§ **What the exercise asks**: Copy out the listing below with every "screenshot" changed to "capture" and nothing else altered. Leave the pictures out of your version.
━━ Provided material
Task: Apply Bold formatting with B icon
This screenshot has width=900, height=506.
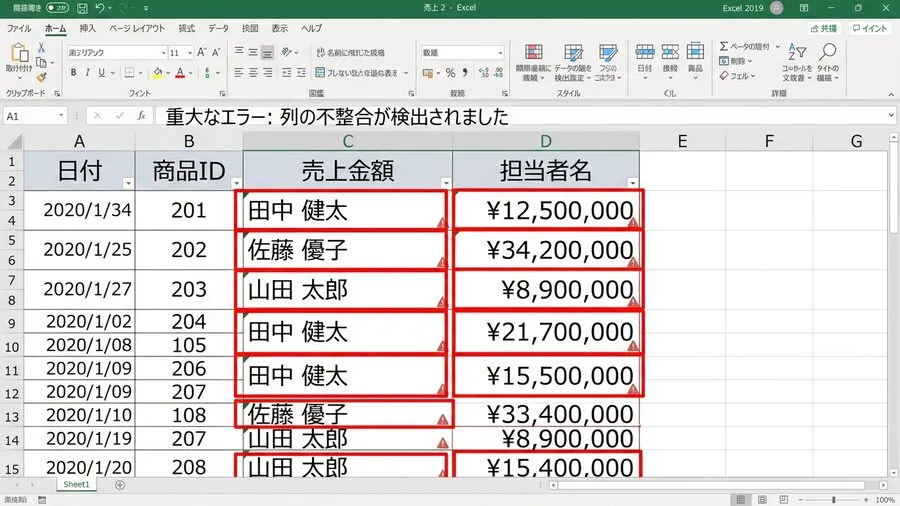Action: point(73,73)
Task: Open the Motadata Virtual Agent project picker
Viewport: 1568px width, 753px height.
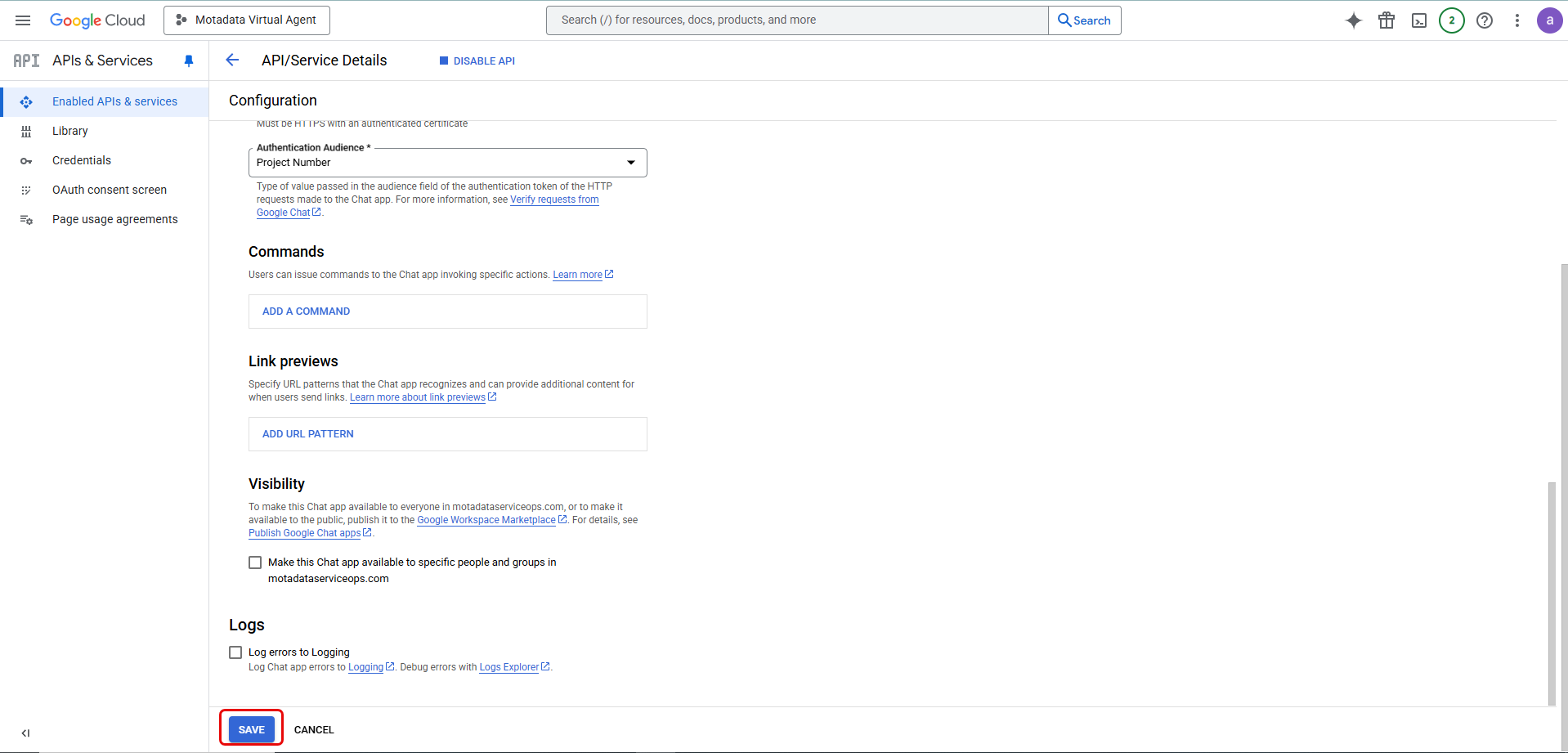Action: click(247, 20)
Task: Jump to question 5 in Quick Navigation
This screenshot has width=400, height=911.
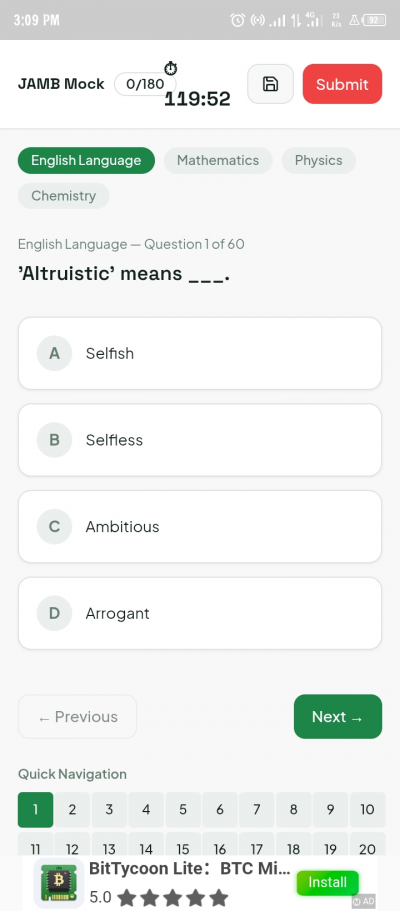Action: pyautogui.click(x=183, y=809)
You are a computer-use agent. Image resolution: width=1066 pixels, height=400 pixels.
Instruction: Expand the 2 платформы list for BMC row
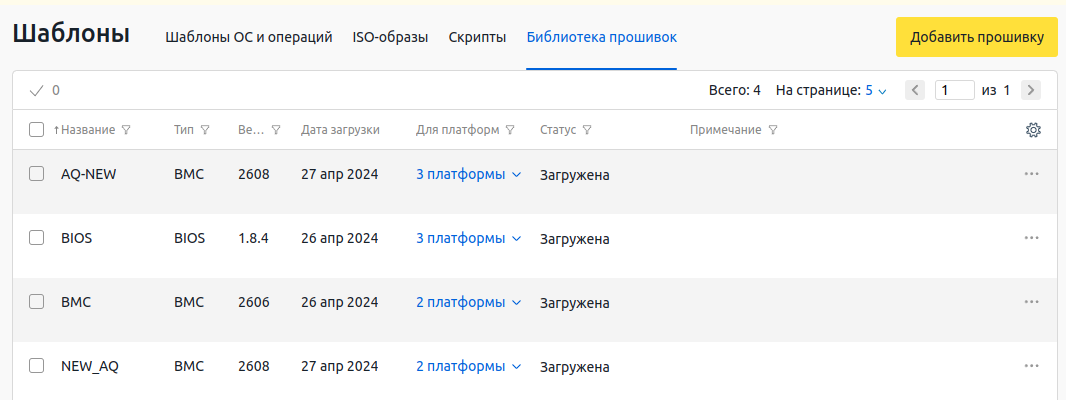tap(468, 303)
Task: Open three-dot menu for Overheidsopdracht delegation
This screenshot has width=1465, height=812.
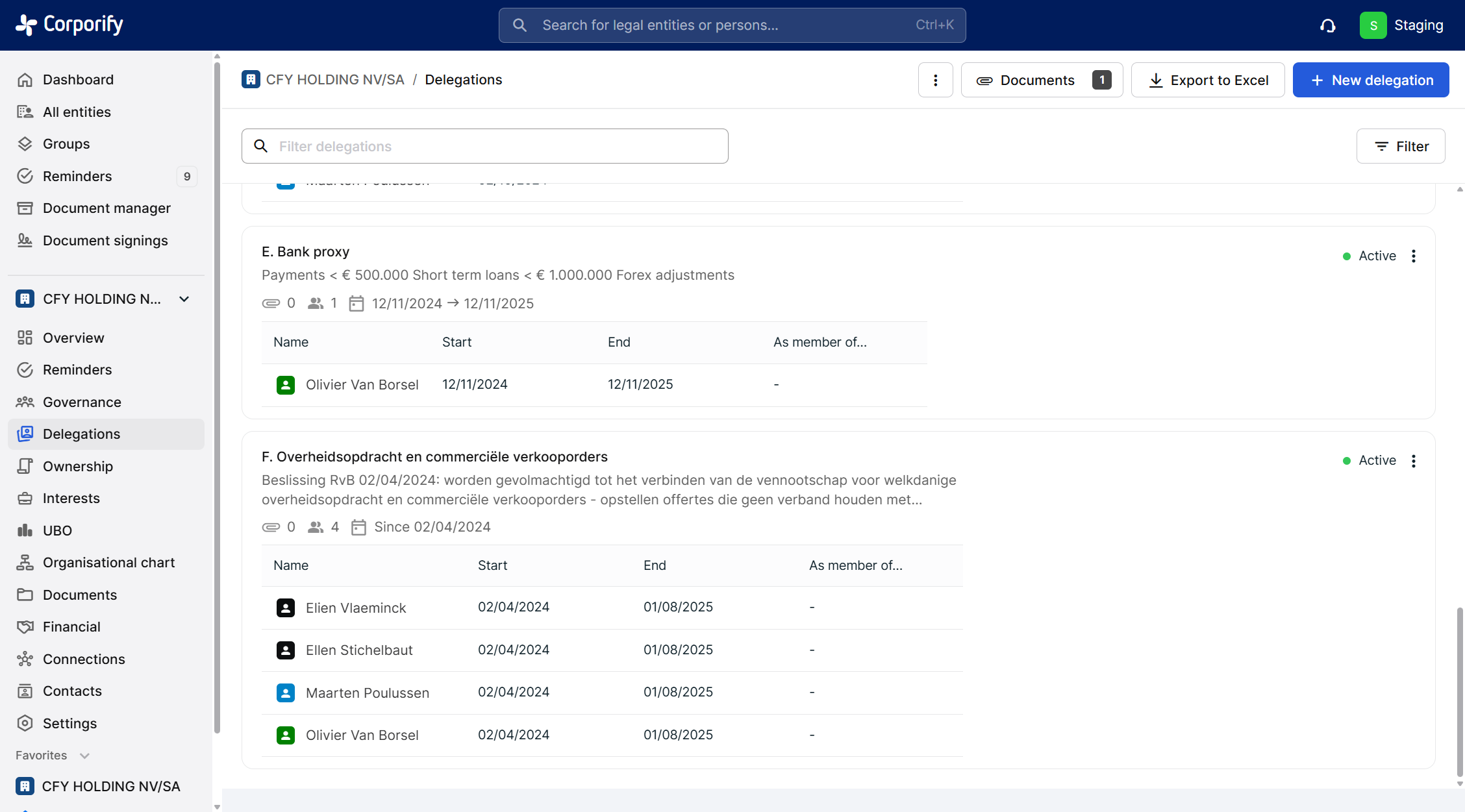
━━━━
§ **Response**:
Task: Apply Bold formatting with B icon
This capture has width=900, height=506.
Action: point(73,73)
Task: Open the Motadata Virtual Agent project picker
Viewport: 1568px width, 753px height.
Action: click(247, 20)
Task: Jump to question 5 in Quick Navigation
This capture has width=400, height=911.
Action: pyautogui.click(x=183, y=809)
You are a computer-use agent. Image resolution: width=1066 pixels, height=400 pixels.
Instruction: Expand the 2 платформы list for BMC row
tap(468, 303)
Task: Open three-dot menu for Overheidsopdracht delegation
This capture has width=1465, height=812.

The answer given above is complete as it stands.